Over the five-year period through 2025-26, the total volume of UK proven oil reserves is forecast to fall at a compound annual rate of 3.7%, rising to 121.2 billion cubic metres. The total volume of proven natural gas reserves, whether sourced from onshore or offshore stocks, is dependent on the rate of total production and reserve additions from new field developments (e.g., those resulting from exploration success and reserve revisions in established field stocks). Gas is one of the key pillars of the UK's energy mix, accounting for circa 29% of the UK's energy production and second only to oil according to BEIS' Digest of UK Energy Statistics (DUKES) 2020. Meanwhile, BEIS claim that gas met nearly two-thirds of total domestic energy demand in 2019, going on to state that gas production from the UK's Continental Shelf (UKCS) would alone be sufficient to meet just shy of half of UK demand - the UKCS is the region of waters surrounding the United Kingdom (e.g., parts of the North Sea, the North Atlantic, the Irish Sea and the English Channel), in which the country has mineral rights.
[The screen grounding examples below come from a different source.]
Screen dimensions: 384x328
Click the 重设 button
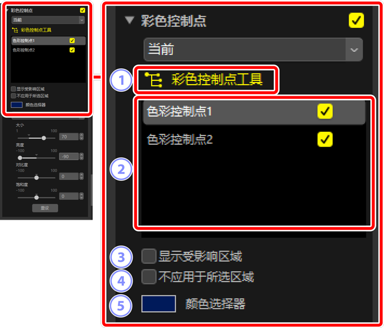coord(45,208)
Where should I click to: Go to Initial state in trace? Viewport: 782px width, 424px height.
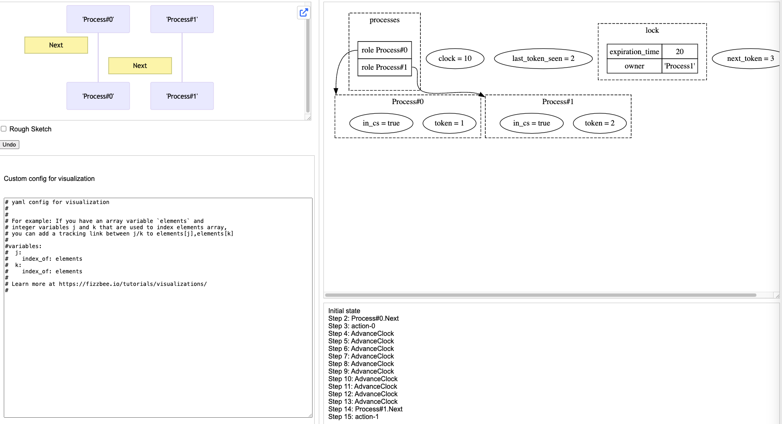344,311
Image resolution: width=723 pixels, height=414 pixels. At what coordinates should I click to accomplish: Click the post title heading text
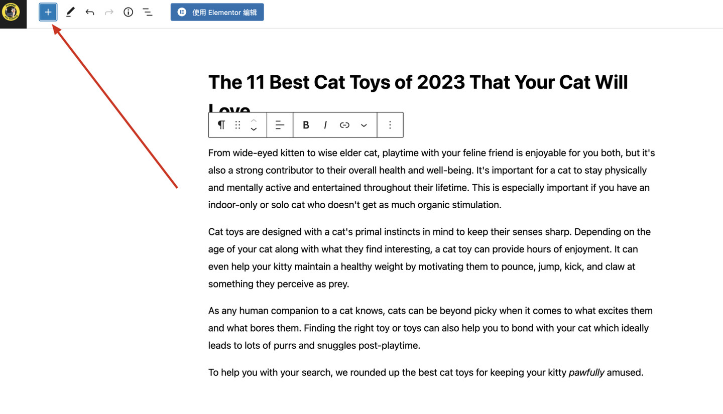[x=418, y=83]
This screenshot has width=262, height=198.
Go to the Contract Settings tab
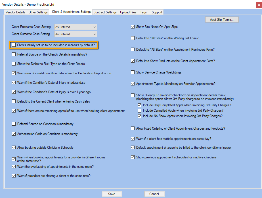(x=105, y=12)
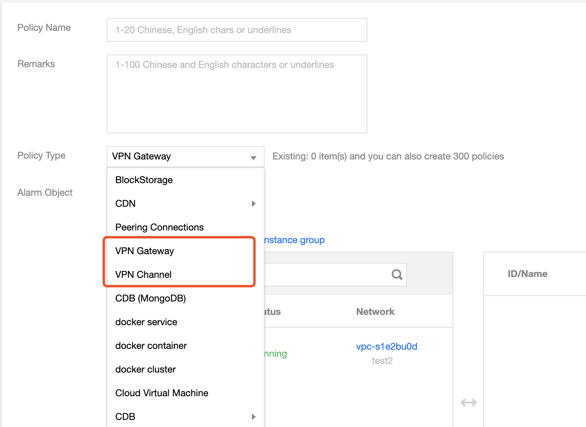Image resolution: width=586 pixels, height=427 pixels.
Task: Choose docker service policy type
Action: [x=146, y=322]
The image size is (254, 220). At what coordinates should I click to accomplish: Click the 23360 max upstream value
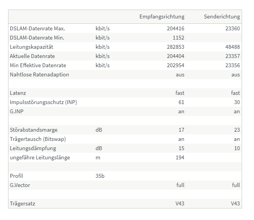[232, 29]
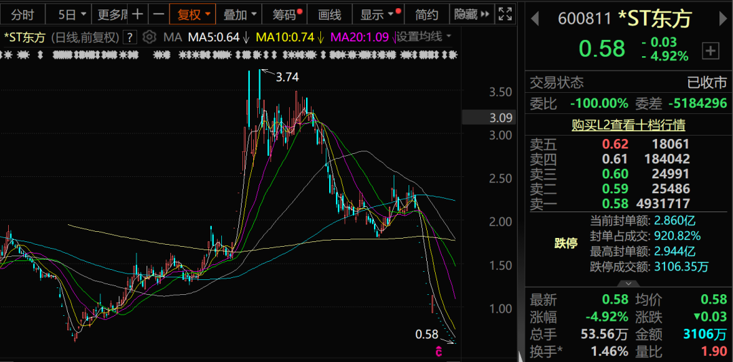The width and height of the screenshot is (733, 362).
Task: Click the 购买L2查看十档行情 link
Action: point(628,125)
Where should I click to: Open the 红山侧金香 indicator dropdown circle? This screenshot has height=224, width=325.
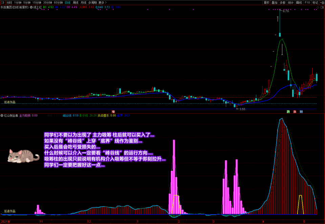[2, 116]
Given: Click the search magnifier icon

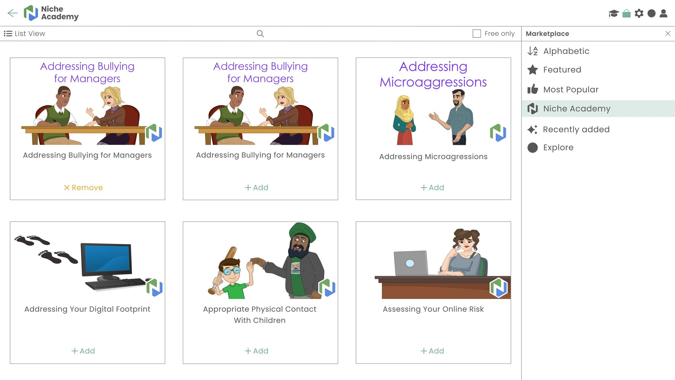Looking at the screenshot, I should (261, 33).
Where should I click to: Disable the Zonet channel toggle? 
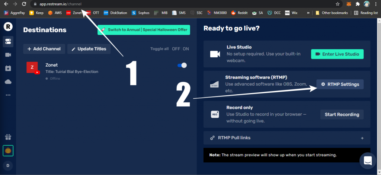(182, 66)
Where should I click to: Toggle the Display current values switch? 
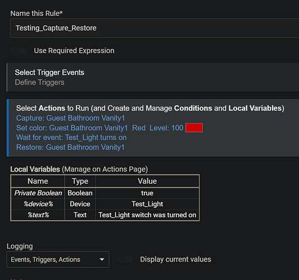click(125, 259)
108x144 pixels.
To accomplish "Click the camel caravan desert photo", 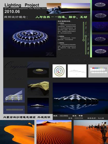I will coord(91,132).
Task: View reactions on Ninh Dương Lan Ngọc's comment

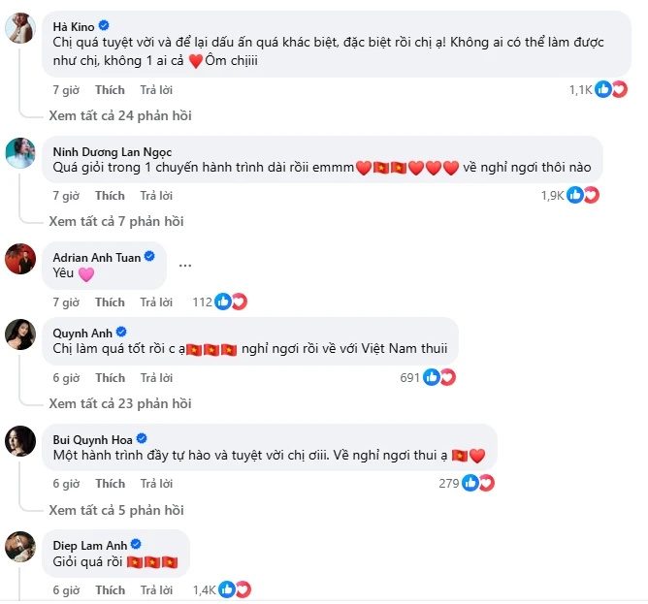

According to the OGA, remaining UKCS recoverable petroleum oil and gas reserves and resources is in the range of 10-to-20 billion barrels of oil equivalent (boe), which the OGA claims is enough to sustain production for 20 years plus. However, the OGA claims that further collaboration between exploration companies and significant investment was required in new field developments for untapped potential to be realised.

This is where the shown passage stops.